Predicting Whether ETV Will Work
Neurosurgeons use a tool called the ETV Success Score (ETVSS) to estimate how likely the procedure is to succeed for a specific patient. The score is calculated from three factors: the patient’s age at surgery, the cause of the hydrocephalus, and whether the patient has had a previous shunt. Higher scores predict better outcomes. In clinical validation, the score correctly predicted success with 84% sensitivity and 89% specificity, making it a reliable planning tool.
Age plays a particularly important role. Infants under three months have notably lower success rates, around 33%, compared to older infants and children, who see rates closer to 46%. This is partly because very young infants have immature fluid absorption pathways. For babies under three months, many surgeons do not recommend ETV as a first option.
Risks and Complications
ETV is considered a safe procedure, but it does carry risks because it involves working near critical brain structures. A systematic review of complications found that permanent complications occurred in about 2.1% of cases. Neurological issues like weakness on one side of the body, eye movement problems, or memory changes accounted for 1.2%. Hormonal and metabolic complications from the nearby hypothalamus, including fluid balance problems or weight gain, occurred in 0.9%.
Bleeding during the procedure happened in 3.9% of cases, though severe bleeding was rare at 0.6%. The most serious risk, rupture of the basilar artery (a major blood vessel sitting just below the perforation site), occurred in only 0.14% of cases.
Recovery and Follow-Up
Hospital stays after ETV are generally short, and most patients notice improvement in their symptoms within the first few days. Follow-up brain imaging, typically an MRI, is used to confirm that the new opening is working and fluid levels are decreasing. Early follow-up scans may happen within the first few weeks, with longer-term imaging at several months to verify that the opening remains patent.
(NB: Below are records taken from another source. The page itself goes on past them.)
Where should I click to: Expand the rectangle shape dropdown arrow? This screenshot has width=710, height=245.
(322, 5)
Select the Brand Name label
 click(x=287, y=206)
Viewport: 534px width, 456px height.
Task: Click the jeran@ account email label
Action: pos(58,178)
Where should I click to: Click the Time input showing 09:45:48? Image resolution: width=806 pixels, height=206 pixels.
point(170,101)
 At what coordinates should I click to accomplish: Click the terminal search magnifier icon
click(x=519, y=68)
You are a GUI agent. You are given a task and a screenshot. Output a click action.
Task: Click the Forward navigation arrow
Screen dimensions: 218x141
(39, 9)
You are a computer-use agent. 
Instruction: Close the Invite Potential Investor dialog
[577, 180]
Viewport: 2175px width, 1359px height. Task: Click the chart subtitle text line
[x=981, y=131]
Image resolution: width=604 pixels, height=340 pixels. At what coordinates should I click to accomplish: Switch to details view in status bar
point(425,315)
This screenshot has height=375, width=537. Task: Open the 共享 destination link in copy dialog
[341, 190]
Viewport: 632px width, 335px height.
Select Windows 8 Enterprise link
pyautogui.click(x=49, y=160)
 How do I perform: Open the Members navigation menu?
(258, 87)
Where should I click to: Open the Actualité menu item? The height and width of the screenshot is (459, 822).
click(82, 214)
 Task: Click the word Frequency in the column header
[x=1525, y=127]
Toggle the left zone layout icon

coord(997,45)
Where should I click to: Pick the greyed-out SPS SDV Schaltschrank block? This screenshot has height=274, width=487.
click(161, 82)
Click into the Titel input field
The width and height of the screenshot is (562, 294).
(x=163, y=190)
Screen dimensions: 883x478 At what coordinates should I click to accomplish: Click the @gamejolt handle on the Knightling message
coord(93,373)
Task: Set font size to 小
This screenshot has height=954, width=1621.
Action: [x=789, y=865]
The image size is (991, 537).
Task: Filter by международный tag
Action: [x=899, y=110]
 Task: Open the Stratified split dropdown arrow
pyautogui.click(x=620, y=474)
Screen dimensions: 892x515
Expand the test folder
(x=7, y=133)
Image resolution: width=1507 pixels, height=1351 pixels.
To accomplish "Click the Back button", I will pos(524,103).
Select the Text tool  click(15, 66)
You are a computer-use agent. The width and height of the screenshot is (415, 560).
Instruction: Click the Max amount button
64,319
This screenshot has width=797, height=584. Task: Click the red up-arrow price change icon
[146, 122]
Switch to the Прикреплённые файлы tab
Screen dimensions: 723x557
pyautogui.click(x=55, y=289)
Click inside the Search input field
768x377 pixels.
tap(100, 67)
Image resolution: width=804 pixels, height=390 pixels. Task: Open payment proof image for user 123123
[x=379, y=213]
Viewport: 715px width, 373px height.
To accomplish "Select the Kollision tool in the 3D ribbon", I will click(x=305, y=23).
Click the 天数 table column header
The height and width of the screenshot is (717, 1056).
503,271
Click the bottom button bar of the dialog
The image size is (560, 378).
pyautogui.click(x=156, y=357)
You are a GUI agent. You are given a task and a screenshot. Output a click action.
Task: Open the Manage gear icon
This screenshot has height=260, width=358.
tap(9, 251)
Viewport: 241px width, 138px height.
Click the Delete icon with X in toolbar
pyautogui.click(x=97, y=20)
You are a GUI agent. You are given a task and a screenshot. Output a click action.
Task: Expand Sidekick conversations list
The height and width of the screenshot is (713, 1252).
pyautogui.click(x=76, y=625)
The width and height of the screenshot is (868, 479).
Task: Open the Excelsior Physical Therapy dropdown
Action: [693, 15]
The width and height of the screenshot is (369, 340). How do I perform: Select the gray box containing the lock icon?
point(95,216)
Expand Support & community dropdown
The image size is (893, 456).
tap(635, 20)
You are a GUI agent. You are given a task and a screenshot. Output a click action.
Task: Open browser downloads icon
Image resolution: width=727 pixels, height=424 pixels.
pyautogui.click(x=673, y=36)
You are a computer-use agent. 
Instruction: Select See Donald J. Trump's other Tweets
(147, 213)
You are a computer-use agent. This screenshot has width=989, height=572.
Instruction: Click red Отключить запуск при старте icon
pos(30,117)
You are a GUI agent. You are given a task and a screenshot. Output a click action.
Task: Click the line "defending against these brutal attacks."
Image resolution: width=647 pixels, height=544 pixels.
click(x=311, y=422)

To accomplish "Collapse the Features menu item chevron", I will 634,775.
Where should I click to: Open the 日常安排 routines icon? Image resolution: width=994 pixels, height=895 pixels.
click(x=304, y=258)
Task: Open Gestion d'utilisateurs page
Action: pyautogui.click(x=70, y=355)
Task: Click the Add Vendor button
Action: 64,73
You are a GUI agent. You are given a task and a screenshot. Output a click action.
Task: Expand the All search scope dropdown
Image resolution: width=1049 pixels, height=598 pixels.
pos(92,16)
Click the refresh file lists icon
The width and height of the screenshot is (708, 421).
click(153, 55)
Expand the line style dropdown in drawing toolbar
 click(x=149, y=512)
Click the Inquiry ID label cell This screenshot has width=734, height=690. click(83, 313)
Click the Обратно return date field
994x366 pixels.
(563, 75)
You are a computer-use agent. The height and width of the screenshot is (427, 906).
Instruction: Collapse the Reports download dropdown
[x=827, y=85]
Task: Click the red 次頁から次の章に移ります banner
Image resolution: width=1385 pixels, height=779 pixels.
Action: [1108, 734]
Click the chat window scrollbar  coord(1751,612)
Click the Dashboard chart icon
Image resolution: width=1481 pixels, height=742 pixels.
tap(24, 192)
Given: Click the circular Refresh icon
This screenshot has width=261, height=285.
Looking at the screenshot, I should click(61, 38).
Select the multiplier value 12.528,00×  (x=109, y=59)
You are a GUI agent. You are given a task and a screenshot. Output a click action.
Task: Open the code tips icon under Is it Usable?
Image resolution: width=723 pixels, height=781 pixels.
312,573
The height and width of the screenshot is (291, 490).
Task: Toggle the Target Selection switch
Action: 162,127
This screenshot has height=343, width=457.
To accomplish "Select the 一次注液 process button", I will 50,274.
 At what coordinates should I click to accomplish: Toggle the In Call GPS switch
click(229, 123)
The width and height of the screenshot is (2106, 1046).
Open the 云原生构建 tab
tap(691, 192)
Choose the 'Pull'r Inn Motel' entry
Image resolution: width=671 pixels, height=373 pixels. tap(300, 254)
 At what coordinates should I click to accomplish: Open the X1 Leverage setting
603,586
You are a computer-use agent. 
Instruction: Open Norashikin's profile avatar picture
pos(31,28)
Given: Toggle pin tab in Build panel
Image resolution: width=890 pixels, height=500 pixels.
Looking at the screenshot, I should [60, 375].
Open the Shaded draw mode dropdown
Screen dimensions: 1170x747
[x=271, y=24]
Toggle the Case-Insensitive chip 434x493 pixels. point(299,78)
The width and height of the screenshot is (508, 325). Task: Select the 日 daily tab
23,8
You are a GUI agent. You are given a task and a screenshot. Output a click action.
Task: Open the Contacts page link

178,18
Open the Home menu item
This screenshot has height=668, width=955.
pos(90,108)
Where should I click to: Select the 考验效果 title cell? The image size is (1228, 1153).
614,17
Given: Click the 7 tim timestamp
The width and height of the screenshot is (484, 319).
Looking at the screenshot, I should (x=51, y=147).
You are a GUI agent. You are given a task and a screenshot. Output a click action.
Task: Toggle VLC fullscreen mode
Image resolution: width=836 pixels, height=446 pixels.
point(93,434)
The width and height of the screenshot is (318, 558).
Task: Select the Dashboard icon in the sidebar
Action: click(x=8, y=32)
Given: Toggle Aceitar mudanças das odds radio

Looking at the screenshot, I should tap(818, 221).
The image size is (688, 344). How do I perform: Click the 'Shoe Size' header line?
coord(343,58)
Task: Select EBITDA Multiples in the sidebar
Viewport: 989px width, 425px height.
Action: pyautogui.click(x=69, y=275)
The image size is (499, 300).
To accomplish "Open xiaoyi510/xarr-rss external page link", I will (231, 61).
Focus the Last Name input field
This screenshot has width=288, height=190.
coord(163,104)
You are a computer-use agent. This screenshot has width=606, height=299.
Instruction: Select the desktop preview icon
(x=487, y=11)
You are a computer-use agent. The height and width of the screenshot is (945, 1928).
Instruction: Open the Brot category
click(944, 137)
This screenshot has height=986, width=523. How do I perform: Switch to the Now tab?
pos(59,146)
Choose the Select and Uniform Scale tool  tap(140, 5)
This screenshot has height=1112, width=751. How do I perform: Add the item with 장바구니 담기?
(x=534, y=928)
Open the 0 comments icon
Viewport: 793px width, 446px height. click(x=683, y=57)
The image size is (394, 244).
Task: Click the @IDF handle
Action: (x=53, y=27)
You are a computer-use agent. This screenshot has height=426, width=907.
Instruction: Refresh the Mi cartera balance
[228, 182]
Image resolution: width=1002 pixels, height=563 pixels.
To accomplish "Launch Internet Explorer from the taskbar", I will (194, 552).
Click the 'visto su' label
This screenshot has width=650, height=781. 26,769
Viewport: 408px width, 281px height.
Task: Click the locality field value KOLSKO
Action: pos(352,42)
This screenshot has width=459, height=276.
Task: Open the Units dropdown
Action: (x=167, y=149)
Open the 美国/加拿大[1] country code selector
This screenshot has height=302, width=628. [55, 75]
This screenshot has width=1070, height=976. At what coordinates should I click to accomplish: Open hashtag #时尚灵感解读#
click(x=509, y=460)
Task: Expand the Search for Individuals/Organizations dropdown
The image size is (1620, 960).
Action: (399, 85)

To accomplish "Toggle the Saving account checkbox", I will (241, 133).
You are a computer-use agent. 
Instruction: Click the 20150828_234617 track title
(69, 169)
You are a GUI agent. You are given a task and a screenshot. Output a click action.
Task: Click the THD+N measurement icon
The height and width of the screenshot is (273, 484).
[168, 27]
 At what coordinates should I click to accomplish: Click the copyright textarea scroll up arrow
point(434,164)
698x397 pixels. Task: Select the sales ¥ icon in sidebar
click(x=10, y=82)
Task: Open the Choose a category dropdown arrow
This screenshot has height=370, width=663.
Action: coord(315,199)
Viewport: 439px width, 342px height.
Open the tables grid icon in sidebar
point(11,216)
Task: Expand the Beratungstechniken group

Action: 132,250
Unlike shunts, which can fail at any time throughout a patient’s life due to mechanical problems, ETV failure tends to follow a recognizable pattern. If the opening heals shut, symptoms of rising brain pressure return. In infants, this may look like a bulging soft spot on the head or abnormal eye movements. In older children and adults, returning headaches, nausea, vision changes, or balance problems are the key warning signs. Most failures happen in the first weeks to months, but very late closures can occur years later. Patients and caregivers should know the original symptoms of hydrocephalus and seek urgent medical attention if those symptoms return.